● Exercise details:
Format every line of the material below as a JSON list of strings, one string per line, with blank lines left out.

● Data rows:
[Begin]

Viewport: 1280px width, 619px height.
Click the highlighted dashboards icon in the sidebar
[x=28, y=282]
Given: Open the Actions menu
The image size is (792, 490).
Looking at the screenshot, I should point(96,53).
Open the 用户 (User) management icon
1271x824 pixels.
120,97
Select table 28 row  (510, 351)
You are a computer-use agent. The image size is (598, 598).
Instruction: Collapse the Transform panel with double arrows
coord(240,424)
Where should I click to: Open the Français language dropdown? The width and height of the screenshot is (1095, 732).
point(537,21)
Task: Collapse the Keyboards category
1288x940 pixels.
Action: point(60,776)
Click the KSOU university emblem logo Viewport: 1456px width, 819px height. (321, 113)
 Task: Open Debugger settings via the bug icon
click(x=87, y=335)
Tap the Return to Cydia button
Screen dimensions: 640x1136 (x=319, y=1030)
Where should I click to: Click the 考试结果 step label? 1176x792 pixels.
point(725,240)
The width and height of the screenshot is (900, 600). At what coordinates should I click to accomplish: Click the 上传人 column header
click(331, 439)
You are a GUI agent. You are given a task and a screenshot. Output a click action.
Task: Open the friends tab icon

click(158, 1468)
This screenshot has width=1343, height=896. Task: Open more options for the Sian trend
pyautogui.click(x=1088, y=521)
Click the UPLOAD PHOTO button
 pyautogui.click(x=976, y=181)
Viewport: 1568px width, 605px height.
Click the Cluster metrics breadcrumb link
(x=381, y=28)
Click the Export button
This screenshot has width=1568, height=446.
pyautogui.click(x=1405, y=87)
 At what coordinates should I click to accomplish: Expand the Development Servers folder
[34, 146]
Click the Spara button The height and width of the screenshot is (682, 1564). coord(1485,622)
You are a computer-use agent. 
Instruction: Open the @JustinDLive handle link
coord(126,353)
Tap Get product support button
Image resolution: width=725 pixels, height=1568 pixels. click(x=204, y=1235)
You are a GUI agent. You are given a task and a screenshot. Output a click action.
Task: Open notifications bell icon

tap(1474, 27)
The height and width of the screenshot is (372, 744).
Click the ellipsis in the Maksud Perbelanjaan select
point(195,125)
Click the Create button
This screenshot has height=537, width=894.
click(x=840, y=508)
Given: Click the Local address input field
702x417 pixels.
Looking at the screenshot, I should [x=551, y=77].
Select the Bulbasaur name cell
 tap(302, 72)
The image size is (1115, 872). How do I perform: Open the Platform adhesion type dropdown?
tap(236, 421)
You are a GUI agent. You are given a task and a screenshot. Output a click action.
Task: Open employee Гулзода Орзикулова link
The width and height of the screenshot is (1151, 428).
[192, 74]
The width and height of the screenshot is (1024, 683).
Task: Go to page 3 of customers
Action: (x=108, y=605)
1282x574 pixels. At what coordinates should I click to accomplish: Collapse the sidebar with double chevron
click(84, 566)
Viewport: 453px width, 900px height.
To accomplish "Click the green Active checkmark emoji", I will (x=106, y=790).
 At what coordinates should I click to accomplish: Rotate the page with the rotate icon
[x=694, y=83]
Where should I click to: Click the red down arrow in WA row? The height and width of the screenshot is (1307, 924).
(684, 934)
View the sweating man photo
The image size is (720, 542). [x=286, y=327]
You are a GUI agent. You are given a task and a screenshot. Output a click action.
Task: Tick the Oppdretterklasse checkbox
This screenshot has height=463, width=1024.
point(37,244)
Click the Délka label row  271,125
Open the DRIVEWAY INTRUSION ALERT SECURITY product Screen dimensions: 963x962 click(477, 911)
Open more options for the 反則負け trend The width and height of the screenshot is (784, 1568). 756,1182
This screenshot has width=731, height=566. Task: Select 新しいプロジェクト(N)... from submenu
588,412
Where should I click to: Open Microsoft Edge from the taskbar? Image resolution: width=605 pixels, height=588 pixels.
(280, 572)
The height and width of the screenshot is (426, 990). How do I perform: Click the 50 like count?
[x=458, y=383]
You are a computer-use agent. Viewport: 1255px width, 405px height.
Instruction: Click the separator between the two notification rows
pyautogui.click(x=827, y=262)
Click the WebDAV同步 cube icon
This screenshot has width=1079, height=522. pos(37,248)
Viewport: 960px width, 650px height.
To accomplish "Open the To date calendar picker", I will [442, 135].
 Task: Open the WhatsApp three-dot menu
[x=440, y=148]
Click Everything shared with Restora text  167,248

[End]

● Result:
[
  "Viewport: 1280px width, 619px height.",
  "Click the highlighted dashboards icon in the sidebar",
  "[x=28, y=282]",
  "Given: Open the Actions menu",
  "The image size is (792, 490).",
  "Looking at the screenshot, I should point(96,53).",
  "Open the 用户 (User) management icon",
  "1271x824 pixels.",
  "120,97",
  "Select table 28 row  (510, 351)",
  "You are a computer-use agent. The image size is (598, 598).",
  "Instruction: Collapse the Transform panel with double arrows",
  "coord(240,424)",
  "Where should I click to: Open the Français language dropdown? The width and height of the screenshot is (1095, 732).",
  "point(537,21)",
  "Task: Collapse the Keyboards category",
  "1288x940 pixels.",
  "Action: point(60,776)",
  "Click the KSOU university emblem logo Viewport: 1456px width, 819px height. (321, 113)",
  " Task: Open Debugger settings via the bug icon",
  "click(x=87, y=335)",
  "Tap the Return to Cydia button",
  "Screen dimensions: 640x1136 (x=319, y=1030)",
  "Where should I click to: Click the 考试结果 step label? 1176x792 pixels.",
  "point(725,240)",
  "The width and height of the screenshot is (900, 600). At what coordinates should I click to accomplish: Click the 上传人 column header",
  "click(331, 439)",
  "You are a GUI agent. You are given a task and a screenshot. Output a click action.",
  "Task: Open the friends tab icon",
  "click(158, 1468)",
  "This screenshot has width=1343, height=896. Task: Open more options for the Sian trend",
  "pyautogui.click(x=1088, y=521)",
  "Click the UPLOAD PHOTO button",
  " pyautogui.click(x=976, y=181)",
  "Viewport: 1568px width, 605px height.",
  "Click the Cluster metrics breadcrumb link",
  "(x=381, y=28)",
  "Click the Export button",
  "This screenshot has width=1568, height=446.",
  "pyautogui.click(x=1405, y=87)",
  " At what coordinates should I click to accomplish: Expand the Development Servers folder",
  "[34, 146]",
  "Click the Spara button The height and width of the screenshot is (682, 1564). coord(1485,622)",
  "You are a computer-use agent. ",
  "Instruction: Open the @JustinDLive handle link",
  "coord(126,353)",
  "Tap Get product support button",
  "Image resolution: width=725 pixels, height=1568 pixels. click(x=204, y=1235)",
  "You are a GUI agent. You are given a task and a screenshot. Output a click action.",
  "Task: Open notifications bell icon",
  "tap(1474, 27)",
  "The height and width of the screenshot is (372, 744).",
  "Click the ellipsis in the Maksud Perbelanjaan select",
  "point(195,125)",
  "Click the Create button",
  "This screenshot has height=537, width=894.",
  "click(x=840, y=508)",
  "Given: Click the Local address input field",
  "702x417 pixels.",
  "Looking at the screenshot, I should [x=551, y=77].",
  "Select the Bulbasaur name cell",
  " tap(302, 72)",
  "The image size is (1115, 872). How do I perform: Open the Platform adhesion type dropdown?",
  "tap(236, 421)",
  "You are a GUI agent. You are given a task and a screenshot. Output a click action.",
  "Task: Open employee Гулзода Орзикулова link",
  "The width and height of the screenshot is (1151, 428).",
  "[192, 74]",
  "The width and height of the screenshot is (1024, 683).",
  "Task: Go to page 3 of customers",
  "Action: (x=108, y=605)",
  "1282x574 pixels. At what coordinates should I click to accomplish: Collapse the sidebar with double chevron",
  "click(84, 566)",
  "Viewport: 453px width, 900px height.",
  "To accomplish \"Click the green Active checkmark emoji\", I will (x=106, y=790).",
  " At what coordinates should I click to accomplish: Rotate the page with the rotate icon",
  "[x=694, y=83]",
  "Where should I click to: Click the red down arrow in WA row? The height and width of the screenshot is (1307, 924).",
  "(684, 934)",
  "View the sweating man photo",
  "The image size is (720, 542). [x=286, y=327]",
  "You are a GUI agent. You are given a task and a screenshot. Output a click action.",
  "Task: Tick the Oppdretterklasse checkbox",
  "This screenshot has height=463, width=1024.",
  "point(37,244)",
  "Click the Délka label row  271,125",
  "Open the DRIVEWAY INTRUSION ALERT SECURITY product Screen dimensions: 963x962 click(477, 911)",
  "Open more options for the 反則負け trend The width and height of the screenshot is (784, 1568). 756,1182",
  "This screenshot has width=731, height=566. Task: Select 新しいプロジェクト(N)... from submenu",
  "588,412",
  "Where should I click to: Open Microsoft Edge from the taskbar? Image resolution: width=605 pixels, height=588 pixels.",
  "(280, 572)",
  "The height and width of the screenshot is (426, 990). How do I perform: Click the 50 like count?",
  "[x=458, y=383]",
  "You are a computer-use agent. Viewport: 1255px width, 405px height.",
  "Instruction: Click the separator between the two notification rows",
  "pyautogui.click(x=827, y=262)",
  "Click the WebDAV同步 cube icon",
  "This screenshot has width=1079, height=522. pos(37,248)",
  "Viewport: 960px width, 650px height.",
  "To accomplish \"Open the To date calendar picker\", I will [442, 135].",
  " Task: Open the WhatsApp three-dot menu",
  "[x=440, y=148]",
  "Click Everything shared with Restora text  167,248"
]